Work to be completed:
Look through the data below and return each line where "agent" appears.

Supplied material:
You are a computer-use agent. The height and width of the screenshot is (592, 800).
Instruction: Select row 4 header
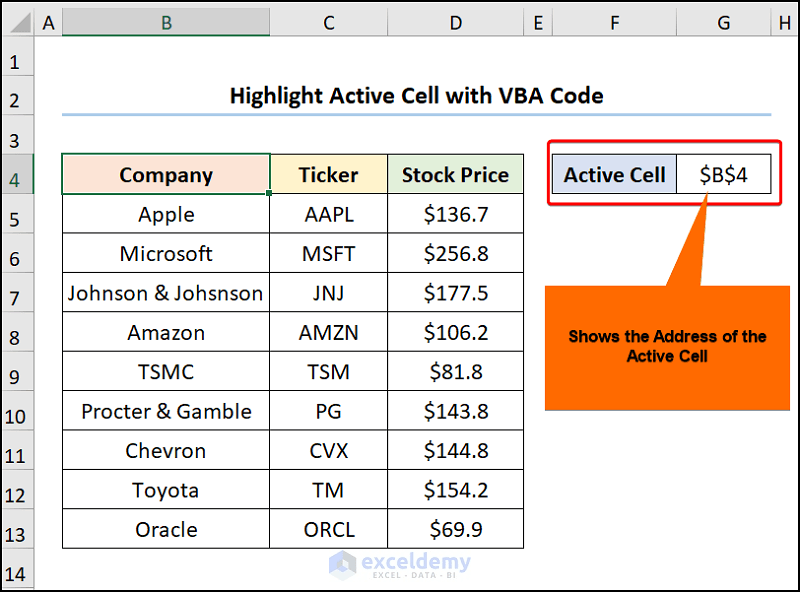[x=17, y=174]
...
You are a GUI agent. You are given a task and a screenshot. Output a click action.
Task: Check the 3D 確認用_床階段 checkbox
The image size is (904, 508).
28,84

Problem solution:
You are a computer-use agent. The height and width of the screenshot is (592, 800).
You are a GUI agent. You are given a task and a screenshot. Output a click action.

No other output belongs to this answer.